Our lives are soon about to change, taking a sharp, unprepared turn into the lane of self-giving sacrificial lambs known to the common man as “parents.” Moms and dads swerve all over this highway, in hopes they will eventually find the appropriate speed and direction for their particular and individualized Mini-Mes. I am quite sure our adventure will start out like a Nicholas Cage action sequence, with lots of unnecessary explosions and tire-squealing, but eventually there will be a happily-ever-after and all main characters will still be alive. Cliche? Maybe. Successful? You bet. And success is all we can really hope for, isn’t it?


On a side note, I was recently accused of being negative and cynical in my writing of this blog, told I should spend my energies elsewhere in a more “happy place.” And, I need to apologize to anyone who may agree with that statement. However, I defend myself briefly in saying this:

I blame my father for my sarcasm. I blame my mother for my temper. I blame myself for combining the two and creating a world of written words that may come across as angry and bitter. I promise you, PROMISE YOU, this is all written in an melodramatic, highly-exaggerated, balls-to-the-wall fashion and not every word should be ripped apart and dissected. I’ll tell you right now: Pregnant women ARE smug. We don’t all mean it when we say “Oh, I’m fine. Just a little backache.” We mean, “Hell yeah, my back hurts! I feel like I have small military elves armed with knitting needles crawling up and down my spine poking and jabbing to their heart’s content.” We don’t all mean it when we say, “It’s a beautiful feeling when he kicks me all night long.” Sometimes we mean, “It was cool for about five minutes, then his foot got caught in my ribcage and I thought I was going to have to perform surgery on myself and cut his foot off to relieve the pressure. Plus, I really wanted to get some sleep!” Every pregnant woman misses wine/beer/caffeine. Every pregnant woman hates not being able to “stare down there.” Every pregnant woman gets frustrated with the fact that men can’t do this and probably wouldn’t even if they could.

And, in my defense, I could pull off “smug” just as well as the prego next to me, but I choose not to. I don’t think I live out the bad, but I WILL write about it. When I’m at home with my husband and we’re lying around, I will grab his hand and make him feel his baby’s hiccups. I will walk my dog and breathe in fresh air and just be happy to be alive – alive for TWO. I will leave the doctors office and smile because 30 years ago, having a baby was still a big question mark for someone like me and today I can schedule a measly 53 appointments and end up with a healthy child, just like everyone else! So, I remain positive in my day-to-day life, just as excited to become a mom as every other mother out there, but the cynic in me decided there is enough Internet-jabber about the miracles and wonder and beauty of it all.
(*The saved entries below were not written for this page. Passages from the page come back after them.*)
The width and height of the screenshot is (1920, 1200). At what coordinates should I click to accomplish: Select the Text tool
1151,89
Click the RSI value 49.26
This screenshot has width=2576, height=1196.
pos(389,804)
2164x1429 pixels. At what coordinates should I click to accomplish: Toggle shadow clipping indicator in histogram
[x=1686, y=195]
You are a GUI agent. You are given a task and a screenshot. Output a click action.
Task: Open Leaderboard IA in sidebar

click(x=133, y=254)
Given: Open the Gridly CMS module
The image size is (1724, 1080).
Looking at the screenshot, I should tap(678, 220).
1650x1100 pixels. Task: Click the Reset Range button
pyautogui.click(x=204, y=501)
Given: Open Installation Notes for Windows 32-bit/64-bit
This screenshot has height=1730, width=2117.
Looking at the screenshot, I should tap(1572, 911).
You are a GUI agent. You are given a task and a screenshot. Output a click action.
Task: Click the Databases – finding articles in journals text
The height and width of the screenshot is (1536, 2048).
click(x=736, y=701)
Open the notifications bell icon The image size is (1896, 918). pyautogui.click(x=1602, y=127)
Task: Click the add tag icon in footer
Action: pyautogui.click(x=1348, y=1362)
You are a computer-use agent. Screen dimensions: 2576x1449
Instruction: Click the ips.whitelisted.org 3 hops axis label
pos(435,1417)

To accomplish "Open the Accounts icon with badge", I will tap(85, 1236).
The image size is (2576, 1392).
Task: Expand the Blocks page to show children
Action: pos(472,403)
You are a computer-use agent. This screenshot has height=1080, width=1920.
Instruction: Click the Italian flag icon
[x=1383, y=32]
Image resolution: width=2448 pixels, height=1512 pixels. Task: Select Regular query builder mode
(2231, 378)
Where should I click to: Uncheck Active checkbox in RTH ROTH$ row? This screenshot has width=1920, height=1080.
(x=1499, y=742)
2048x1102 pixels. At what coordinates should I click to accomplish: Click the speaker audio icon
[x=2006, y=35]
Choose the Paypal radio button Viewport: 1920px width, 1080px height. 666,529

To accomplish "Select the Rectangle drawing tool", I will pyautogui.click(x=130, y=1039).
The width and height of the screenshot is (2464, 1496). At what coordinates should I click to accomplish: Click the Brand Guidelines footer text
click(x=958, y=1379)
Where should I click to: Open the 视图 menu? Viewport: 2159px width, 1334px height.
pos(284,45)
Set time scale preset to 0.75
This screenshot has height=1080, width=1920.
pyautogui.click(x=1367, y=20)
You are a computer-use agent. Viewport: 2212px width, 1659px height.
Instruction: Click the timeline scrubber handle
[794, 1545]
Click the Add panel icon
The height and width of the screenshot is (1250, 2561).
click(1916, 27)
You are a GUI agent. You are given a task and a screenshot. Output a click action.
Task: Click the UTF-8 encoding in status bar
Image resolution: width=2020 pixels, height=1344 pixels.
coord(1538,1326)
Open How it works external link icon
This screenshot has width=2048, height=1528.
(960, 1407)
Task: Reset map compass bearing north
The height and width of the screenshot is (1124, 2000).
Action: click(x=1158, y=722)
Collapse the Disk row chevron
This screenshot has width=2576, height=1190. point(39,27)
I am going to focus on the pleasantries that don’t get discussed – farting, waddling, frequent urination, you name it!

Closing statement: I will be a good mother – this I know. Nate will be a great father – no doubt in my mind. We have the ability to sacrifice, to teach, to love and learn, to try, try again until we get it right. And, with a blessed mix of DNA, our kid will be a patient, witty, non-judgmental, mischievous, charming ball of energy and light with friends and family who love him for him. For these reasons, I am certainly not as scared as I may come across to the world of bloggers. And a big thank you to all of you who understand and are willing to find the humor and love (though it may hide between the lines here and there) in my writing.